▸ WHAT IS ASKED: Rewrite everything from the line containing "You are a computer-use agent. Screen" down to the line containing "coord(909,157)", changing "portrait" to "landscape" and leaving all else as it is. Give back only those lines.

───── INPUT ROWS ─────

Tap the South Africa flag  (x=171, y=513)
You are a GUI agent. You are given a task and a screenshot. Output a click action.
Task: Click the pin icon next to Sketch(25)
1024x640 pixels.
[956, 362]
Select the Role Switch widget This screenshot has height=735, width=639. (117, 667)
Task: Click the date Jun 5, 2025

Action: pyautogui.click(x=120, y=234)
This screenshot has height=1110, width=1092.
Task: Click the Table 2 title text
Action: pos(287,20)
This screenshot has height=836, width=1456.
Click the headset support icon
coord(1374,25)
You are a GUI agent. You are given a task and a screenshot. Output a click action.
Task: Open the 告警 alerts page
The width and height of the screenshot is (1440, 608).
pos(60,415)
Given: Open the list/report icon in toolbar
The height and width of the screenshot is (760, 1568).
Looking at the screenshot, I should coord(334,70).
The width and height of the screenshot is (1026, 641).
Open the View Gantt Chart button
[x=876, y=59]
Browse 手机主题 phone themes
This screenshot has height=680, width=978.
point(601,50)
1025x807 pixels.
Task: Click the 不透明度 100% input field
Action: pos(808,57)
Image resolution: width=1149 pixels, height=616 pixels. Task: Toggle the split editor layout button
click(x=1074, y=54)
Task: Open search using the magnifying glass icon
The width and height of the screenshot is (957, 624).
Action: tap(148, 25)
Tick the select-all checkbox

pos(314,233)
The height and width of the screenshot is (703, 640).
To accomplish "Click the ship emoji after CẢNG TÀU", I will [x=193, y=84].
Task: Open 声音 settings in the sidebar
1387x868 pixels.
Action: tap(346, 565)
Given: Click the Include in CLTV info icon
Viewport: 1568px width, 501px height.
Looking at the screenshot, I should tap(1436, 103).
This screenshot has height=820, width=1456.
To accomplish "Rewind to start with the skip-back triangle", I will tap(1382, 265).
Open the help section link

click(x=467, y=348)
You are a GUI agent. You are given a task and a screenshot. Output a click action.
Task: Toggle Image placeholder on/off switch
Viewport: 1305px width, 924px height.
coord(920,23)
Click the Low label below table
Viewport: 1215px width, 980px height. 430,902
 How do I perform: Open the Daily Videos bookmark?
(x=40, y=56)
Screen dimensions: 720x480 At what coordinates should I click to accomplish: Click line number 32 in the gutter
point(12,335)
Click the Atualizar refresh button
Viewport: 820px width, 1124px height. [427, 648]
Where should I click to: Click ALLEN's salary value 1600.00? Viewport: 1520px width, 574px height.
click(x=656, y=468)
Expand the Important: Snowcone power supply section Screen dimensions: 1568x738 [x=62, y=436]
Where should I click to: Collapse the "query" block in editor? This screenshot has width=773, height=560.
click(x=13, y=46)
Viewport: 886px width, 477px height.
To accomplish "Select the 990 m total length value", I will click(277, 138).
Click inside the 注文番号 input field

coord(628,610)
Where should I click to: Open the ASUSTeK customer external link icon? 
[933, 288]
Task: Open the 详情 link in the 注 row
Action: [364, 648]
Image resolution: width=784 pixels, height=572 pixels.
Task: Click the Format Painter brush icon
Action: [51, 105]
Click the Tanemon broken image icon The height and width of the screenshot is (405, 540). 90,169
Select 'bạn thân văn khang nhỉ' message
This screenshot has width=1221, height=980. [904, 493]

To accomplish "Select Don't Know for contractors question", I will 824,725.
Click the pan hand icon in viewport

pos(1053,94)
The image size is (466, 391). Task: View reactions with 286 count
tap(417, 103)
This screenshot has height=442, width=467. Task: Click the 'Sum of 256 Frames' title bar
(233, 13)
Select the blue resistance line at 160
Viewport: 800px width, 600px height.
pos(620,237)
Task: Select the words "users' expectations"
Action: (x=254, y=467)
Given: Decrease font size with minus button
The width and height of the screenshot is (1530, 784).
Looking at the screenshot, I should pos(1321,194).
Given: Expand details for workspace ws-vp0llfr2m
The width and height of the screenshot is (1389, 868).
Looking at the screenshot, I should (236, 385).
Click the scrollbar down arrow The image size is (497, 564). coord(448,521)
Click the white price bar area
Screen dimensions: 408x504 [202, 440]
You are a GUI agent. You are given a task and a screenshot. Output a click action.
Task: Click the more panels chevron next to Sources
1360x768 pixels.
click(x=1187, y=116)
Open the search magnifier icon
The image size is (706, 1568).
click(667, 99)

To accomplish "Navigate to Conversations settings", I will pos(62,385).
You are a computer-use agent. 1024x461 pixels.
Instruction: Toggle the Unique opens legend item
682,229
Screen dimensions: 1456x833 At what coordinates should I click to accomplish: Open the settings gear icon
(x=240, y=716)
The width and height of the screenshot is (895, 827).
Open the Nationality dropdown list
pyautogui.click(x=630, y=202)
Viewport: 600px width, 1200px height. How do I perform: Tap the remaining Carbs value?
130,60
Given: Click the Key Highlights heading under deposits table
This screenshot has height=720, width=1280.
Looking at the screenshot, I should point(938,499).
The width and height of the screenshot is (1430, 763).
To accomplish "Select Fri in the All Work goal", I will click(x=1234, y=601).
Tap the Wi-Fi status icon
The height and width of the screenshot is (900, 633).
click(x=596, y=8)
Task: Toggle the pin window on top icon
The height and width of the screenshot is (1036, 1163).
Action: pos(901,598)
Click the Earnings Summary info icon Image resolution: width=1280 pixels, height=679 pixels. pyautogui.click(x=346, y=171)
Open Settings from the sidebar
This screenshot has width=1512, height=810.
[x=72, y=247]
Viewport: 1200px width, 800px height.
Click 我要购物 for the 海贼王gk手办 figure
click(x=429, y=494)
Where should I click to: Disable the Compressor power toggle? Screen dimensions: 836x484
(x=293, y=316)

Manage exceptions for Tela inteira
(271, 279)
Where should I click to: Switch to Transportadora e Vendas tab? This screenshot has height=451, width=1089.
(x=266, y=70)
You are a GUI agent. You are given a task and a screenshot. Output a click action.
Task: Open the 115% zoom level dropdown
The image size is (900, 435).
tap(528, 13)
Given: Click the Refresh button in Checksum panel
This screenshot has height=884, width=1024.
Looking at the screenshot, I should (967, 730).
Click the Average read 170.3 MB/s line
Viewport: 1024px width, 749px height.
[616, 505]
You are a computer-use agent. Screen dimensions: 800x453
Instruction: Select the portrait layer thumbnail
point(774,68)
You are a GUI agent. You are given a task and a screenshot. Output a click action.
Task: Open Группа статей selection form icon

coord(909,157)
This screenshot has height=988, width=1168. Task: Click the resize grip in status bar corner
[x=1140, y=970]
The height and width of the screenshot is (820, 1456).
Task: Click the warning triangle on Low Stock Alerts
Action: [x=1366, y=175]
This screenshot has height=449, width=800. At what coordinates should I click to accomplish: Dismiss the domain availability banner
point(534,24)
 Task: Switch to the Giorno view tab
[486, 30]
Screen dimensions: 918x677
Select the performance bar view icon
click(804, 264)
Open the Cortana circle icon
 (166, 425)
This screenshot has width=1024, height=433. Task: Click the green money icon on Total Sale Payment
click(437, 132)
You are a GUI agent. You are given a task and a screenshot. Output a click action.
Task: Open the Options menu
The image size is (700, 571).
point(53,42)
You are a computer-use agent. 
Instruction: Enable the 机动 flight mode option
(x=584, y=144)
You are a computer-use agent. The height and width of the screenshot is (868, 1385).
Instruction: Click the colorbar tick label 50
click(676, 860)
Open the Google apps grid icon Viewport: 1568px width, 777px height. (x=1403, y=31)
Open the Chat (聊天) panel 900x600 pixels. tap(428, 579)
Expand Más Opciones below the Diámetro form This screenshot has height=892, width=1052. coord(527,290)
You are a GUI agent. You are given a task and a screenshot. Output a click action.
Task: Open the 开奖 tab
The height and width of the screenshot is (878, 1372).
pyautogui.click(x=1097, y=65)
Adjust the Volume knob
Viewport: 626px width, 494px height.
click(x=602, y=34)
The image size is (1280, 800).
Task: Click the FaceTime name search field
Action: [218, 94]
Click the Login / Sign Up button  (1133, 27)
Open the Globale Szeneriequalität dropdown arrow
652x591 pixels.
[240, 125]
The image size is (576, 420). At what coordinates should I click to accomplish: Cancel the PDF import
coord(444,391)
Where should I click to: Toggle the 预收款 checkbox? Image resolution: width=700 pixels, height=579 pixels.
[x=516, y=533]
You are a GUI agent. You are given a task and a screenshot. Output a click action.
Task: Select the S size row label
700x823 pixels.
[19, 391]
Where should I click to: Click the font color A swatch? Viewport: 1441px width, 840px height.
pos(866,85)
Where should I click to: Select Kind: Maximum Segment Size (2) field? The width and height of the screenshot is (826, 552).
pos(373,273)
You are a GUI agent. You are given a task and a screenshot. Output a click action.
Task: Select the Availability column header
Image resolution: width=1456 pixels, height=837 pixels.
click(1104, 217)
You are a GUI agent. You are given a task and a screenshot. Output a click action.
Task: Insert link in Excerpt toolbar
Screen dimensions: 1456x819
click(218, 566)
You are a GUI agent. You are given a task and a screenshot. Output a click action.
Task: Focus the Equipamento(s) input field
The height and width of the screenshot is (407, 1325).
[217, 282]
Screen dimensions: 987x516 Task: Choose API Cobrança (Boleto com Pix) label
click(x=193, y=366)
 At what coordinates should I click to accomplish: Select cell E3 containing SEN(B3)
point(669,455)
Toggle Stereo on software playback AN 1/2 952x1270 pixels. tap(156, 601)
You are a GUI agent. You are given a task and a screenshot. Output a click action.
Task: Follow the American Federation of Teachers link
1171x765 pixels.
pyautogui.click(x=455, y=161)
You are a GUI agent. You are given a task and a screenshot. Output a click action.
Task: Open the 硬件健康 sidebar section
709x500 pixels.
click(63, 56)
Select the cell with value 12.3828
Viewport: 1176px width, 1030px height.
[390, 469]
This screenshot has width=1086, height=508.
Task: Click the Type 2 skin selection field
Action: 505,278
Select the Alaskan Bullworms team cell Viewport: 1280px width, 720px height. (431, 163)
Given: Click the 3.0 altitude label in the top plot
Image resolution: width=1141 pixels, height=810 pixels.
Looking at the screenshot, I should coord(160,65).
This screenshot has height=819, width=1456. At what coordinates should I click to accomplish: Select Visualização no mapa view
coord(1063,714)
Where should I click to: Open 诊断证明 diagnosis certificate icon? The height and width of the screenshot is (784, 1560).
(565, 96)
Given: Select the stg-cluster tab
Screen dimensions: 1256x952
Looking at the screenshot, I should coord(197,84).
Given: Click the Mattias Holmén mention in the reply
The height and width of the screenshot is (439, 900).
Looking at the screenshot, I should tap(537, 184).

─────

▸ COMPLETE ANSWER:
You are a computer-use agent. Screen dimensions: 800x453
Instruction: Select the landscape layer thumbnail
point(774,68)
You are a GUI agent. You are given a task and a screenshot. Output a click action.
Task: Open Группа статей selection form icon

coord(909,157)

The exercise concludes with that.